M. DEL. — Ce type, sans doute, n'existe plus. Il doit être aussi ancien que le magister de La Fontaine. Si l'instituteur d'aujourd'hui noircit des verres pour montrer l'éclipse aux paysans, c'est pour leur faire en même temps une leçon sur la Vérité et sur la Justice. Le brave homme de jadis est devenu un phonographe que les comités fournissent de disques. Il récite aux parents les grandes phrases bêtes dont les enfants ne veulent déjà plus. S'étant aliéné au village toutes les sympathies utiles, il crève de misère et demande de l'argent à l'Etat en échange des votes dont il s'est fait le maquignon. Une fonction simple a été travestie...

M. DESM. — Delarue, mon ami, il me semble que j'ai déjà lu votre discours. Prenez garde...

M. DEL. — Il n'en est pas moins bon.

M. DESM. — Prenez garde à l'éloquence empruntée.
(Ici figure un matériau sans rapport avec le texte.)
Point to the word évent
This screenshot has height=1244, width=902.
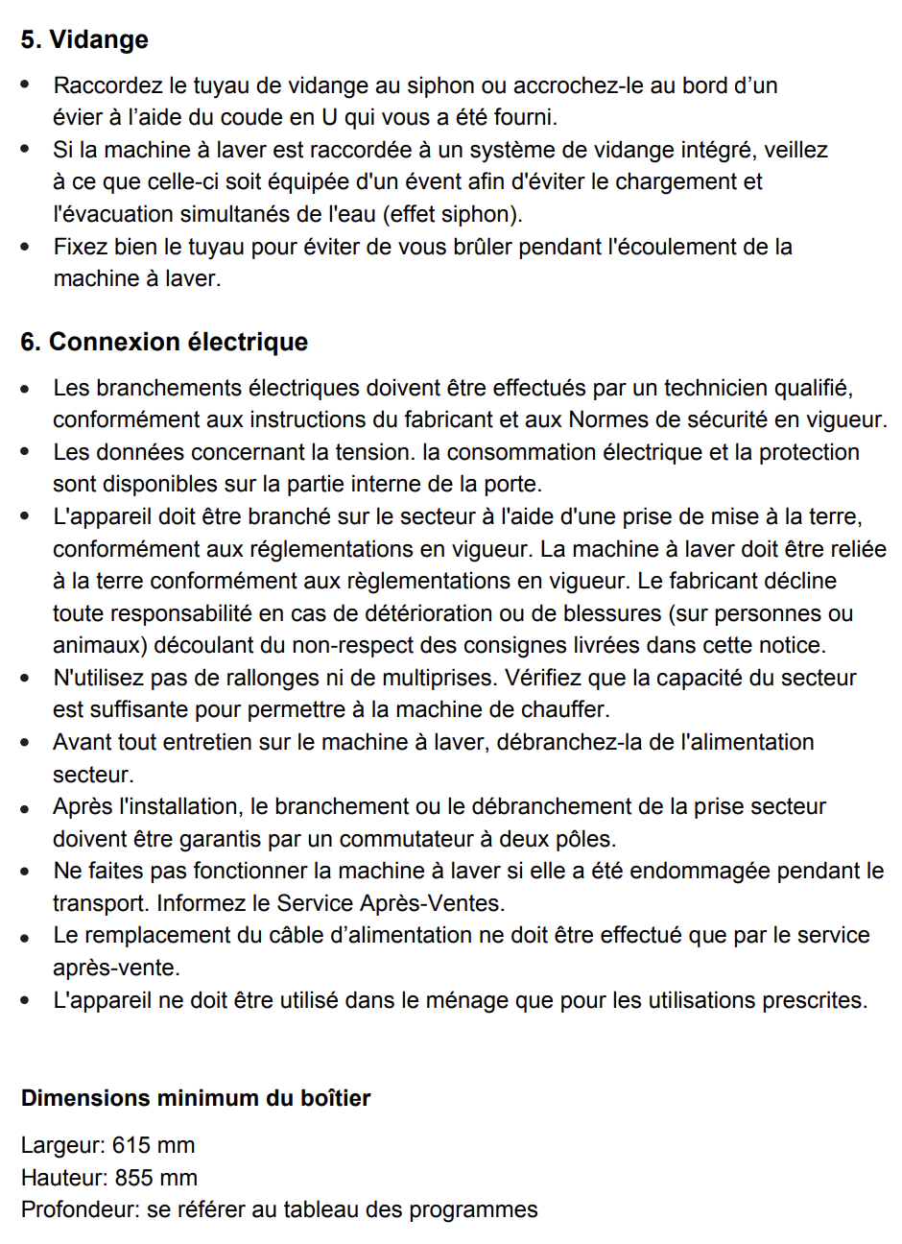coord(493,182)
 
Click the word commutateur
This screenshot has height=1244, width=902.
coord(400,839)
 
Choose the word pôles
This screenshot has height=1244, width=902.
coord(585,839)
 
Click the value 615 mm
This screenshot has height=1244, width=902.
coord(154,1145)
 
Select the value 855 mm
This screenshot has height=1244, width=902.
coord(155,1178)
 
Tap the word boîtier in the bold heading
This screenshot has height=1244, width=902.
coord(332,1098)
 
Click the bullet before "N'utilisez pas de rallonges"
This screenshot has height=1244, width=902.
coord(25,679)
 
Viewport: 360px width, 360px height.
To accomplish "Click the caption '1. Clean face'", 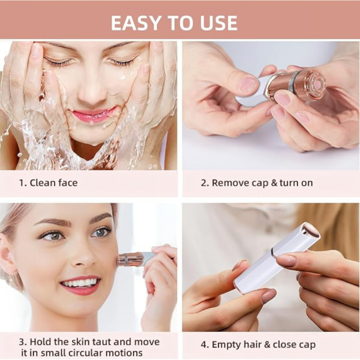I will pos(47,183).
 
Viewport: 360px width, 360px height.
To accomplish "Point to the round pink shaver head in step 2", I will pos(313,85).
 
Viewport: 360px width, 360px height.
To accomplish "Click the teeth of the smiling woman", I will pos(80,282).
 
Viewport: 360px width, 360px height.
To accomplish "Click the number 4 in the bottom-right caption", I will pos(203,344).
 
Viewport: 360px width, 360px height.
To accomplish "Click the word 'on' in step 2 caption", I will pos(307,183).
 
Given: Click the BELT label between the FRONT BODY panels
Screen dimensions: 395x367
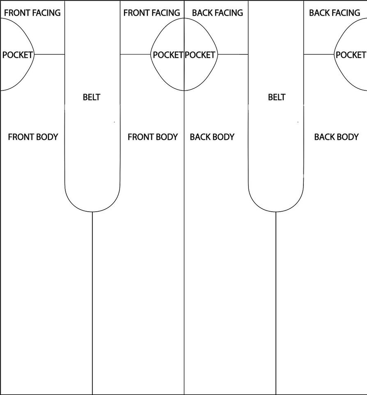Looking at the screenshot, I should [x=92, y=97].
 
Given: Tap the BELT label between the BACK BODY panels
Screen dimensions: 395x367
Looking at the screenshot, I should [x=276, y=97].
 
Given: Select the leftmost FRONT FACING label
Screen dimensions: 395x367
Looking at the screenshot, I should [x=32, y=13].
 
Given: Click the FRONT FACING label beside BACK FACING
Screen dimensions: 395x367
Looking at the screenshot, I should [x=151, y=13].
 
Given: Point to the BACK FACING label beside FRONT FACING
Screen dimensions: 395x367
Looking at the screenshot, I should [x=217, y=13].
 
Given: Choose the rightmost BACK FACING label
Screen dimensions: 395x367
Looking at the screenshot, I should [x=335, y=13].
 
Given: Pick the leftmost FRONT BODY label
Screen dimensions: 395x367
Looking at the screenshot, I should [x=33, y=137].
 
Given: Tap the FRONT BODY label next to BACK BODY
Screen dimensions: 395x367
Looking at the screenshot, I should [x=153, y=137].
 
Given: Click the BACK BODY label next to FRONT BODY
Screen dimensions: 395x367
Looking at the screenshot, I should [x=212, y=137].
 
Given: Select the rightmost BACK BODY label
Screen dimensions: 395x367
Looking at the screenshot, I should [x=336, y=137].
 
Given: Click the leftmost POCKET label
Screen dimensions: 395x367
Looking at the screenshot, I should [x=17, y=55].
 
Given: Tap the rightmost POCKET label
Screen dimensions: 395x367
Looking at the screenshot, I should [x=351, y=55].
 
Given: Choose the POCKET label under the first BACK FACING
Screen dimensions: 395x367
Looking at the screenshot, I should [x=200, y=55].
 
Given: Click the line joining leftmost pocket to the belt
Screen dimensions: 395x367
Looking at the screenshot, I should [x=49, y=54].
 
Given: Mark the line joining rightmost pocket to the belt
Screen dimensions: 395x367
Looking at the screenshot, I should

Et puis, allons-nous juger d'un coup une corporation de plus de trente mille membres. Soyez sûr qu'il y a, parmi eux, beaucoup d'hommes charmants et d'excellents esprits. Ceux qui se taisent, d'ailleurs, et qui restent chez eux, qu'avons-nous à en dire ?

M. DEL. — Laissons, en effet. Je ne suis pas de l'avis de Fontenelle : je voudrais qu'il y eût éclipse souvent, et qu'on ne parlât que de cela. Je la voudrais inattendue, comme l'orage. Il n'y a pas assez de phénomènes naturels. Les hommes ne profèrent jamais moins de sottises que quand, l'état de leur sensibilité les inquiète. Un froid soudain, une chaleur anormale, et il se dit enfin des choses sensées, incontestables.

M. DESM. — Non, car chacun mesure la température d'après sa propre sensation. Il n'est, pas nécessaire, au reste, que les hommes soient d'accord, même sur le temps qu'il fait. Il y a du charme dans la diversité des opinions, pourvu qu'elles soient souriantes.

M. DEL. — « Les hommes tiennent à leurs opinions plus qu'à... » Je ne sais plus le reste.

M. DESM. — Plus qu'à leur vie, parfois. Et c'est une chose que je n'ai jamais pu comprendre.

M. DEL. — D'autant que ces opinions ne leur appartiennent même pas ; qu'ils n'en sont ni les créateurs ni les maîtres. Ils les ont achetées, louées ou reçues en héritage. Tout hasard peut les leur reprendre. L'abbé de Saint-Pierre, qui était sage, quoique, d'autre part, utopiste, disait : Voici un fait, ou voici un livre, qui est bon ou qui est mauvais, ou indifférent, pour moi, en ce moment.

M. DESM. — Le commun des hommes se croit toujours dans un état définitif. Tout le monde change, et bien rares sont ceux qui ont la force ou le courage de s'avouer ces changements. C'est terrible, aussi. Changer, c'est donner à l'oubli toute la partie de la vie où on était différent. Heureux les hommes qui, montés sur leurs quatre principes, roulent en paix à travers l'existence !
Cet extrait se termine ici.